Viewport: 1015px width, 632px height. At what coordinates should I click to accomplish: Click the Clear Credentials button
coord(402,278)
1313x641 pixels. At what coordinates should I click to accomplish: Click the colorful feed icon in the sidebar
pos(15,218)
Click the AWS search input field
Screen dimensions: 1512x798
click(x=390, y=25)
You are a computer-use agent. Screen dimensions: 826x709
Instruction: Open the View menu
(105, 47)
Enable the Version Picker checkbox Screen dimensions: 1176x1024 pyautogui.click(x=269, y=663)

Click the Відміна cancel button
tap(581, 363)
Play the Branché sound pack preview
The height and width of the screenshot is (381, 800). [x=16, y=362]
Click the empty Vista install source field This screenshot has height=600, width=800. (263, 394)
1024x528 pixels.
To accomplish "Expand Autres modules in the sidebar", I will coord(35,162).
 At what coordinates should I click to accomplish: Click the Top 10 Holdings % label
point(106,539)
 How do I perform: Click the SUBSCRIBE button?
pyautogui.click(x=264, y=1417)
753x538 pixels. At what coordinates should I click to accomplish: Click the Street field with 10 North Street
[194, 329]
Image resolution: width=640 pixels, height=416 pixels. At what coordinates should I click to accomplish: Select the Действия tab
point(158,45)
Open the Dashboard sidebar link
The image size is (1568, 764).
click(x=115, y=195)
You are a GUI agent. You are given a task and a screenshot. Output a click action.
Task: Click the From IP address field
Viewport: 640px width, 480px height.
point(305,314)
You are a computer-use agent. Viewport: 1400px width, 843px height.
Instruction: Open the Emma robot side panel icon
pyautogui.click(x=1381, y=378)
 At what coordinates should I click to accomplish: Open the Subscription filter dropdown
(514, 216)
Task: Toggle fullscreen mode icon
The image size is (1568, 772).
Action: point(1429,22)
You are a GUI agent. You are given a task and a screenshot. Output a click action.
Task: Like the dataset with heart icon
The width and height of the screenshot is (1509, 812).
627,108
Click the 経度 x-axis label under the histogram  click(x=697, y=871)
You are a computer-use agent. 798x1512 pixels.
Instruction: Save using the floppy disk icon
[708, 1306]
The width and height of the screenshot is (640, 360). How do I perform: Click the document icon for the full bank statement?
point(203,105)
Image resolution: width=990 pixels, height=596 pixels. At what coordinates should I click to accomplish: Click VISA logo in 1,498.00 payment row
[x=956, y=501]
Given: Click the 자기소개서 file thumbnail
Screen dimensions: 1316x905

Instructions for the task » Gather every line of the records above that contains the string "label", matching case exactly.

Response to this exercise »
 At what coordinates should I click to accomplish: Click the Top 10 Holdings % label
Click the 経度 x-axis label under the histogram  click(x=697, y=871)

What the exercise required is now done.